🧷from y

64 13 3
                                    

Biliyor musun?

İki güzel lafına hala aptal gibi gülerken yakalıyorum bazen kendimi. Ben bu değildim Soobin. Canımı yakan şeye gülemezdim ben.

Nasıl bu hale getirdin beni, getirdiniz?

Seni ablamla tanıştırdığım günü unutuyor musun hiç? Ya da ben öyle sanmıştım. Sen zaten beni de ablam sayesinde tanımıştın değil mi?
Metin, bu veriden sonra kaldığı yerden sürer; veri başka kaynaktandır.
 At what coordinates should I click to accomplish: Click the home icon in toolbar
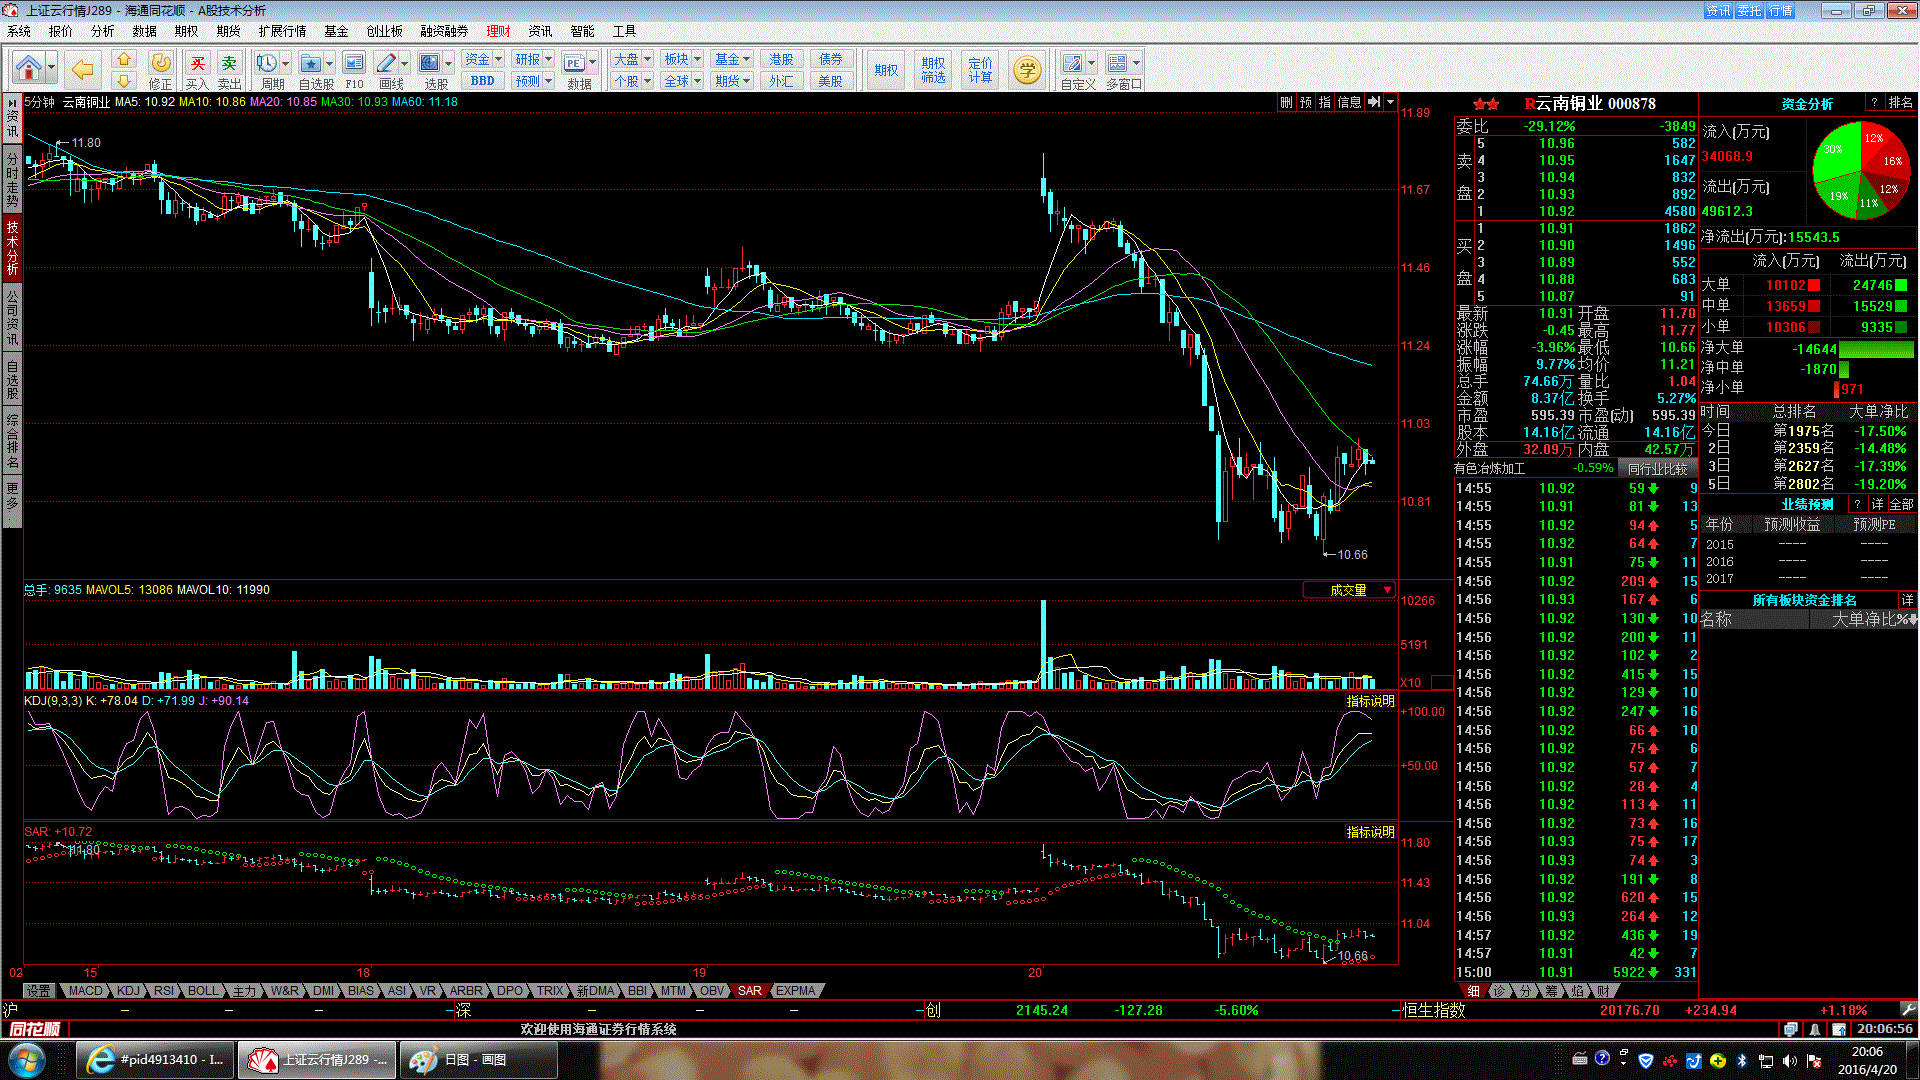(29, 69)
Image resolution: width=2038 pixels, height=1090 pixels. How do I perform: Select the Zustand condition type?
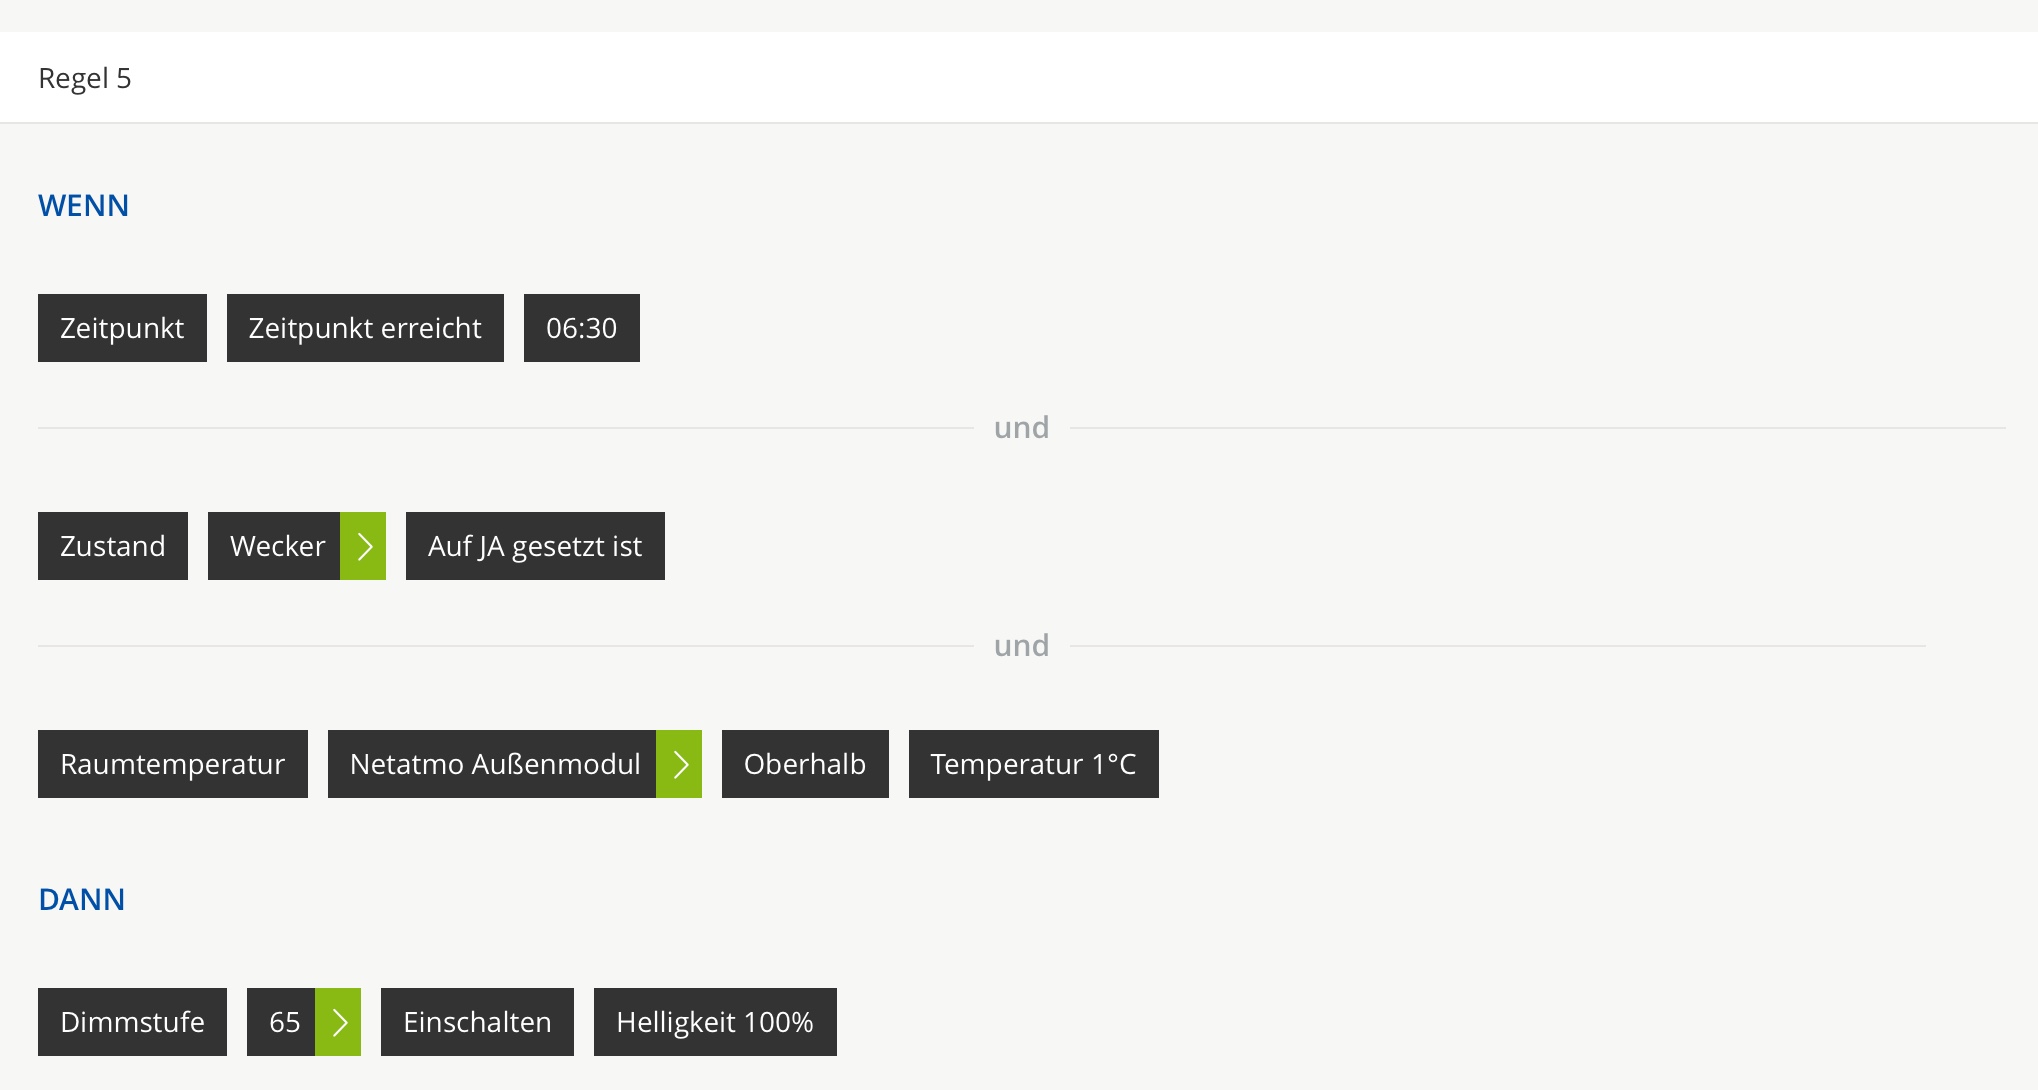coord(113,546)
Hala o eski aptallığım üzerimde. Bana beni ikna edecek tek kelime söyle, tek cümle kur. Yeniden yanına gelecek kadar aptal ayaklarım.

Yada senin deyiminle aşık.

Annem öldüğü zaman on dört yaşımdaydım. On dört yaşımdan önce senin tanıdığın yeonjun değildim işte. Çok arkadaşım vardı. Eğlenmeyi bilirdim. Gülümsemek hiç zor gelmezdi dudaklarıma. Ama en önemlisi soobin, sevilirdim.

Sevilirdim, birilerinin kendini kanıtlaması için oynadığı oyunlara meze olmadan.

Severlerdi beni.

Annem gidince, bu durum da ellerimden kayıp gitti. Sevilemeyecek insana dönüştüm.

Ta ki sana kadar.

Sen sevmiştin beni. En azından bunu gerçekten hissetirmiştin. Sen nasıl bu kadar iyi oynadın?

Bir çocuğun elindeki uçurtmasını parçalarlarsa, başka biri de onu küçük görmek için poşete ip bağlayıp eline verirse o çocuk gözlerdeki aşağılamayı göremez değil mi yeni uçurtmasının heyecanından.

Bu durumdu işte soobin yaşattığın.

Ama ben hep uçurtması parçalanan çocuk sanırdım kendimi.

Halbuki ben senin verdiğin ip takılı poşetmişim. Birinin mutluluğu için aşağılanan şey, benmişim.

Soobin, Ablama gerçekten aşık oldun mu?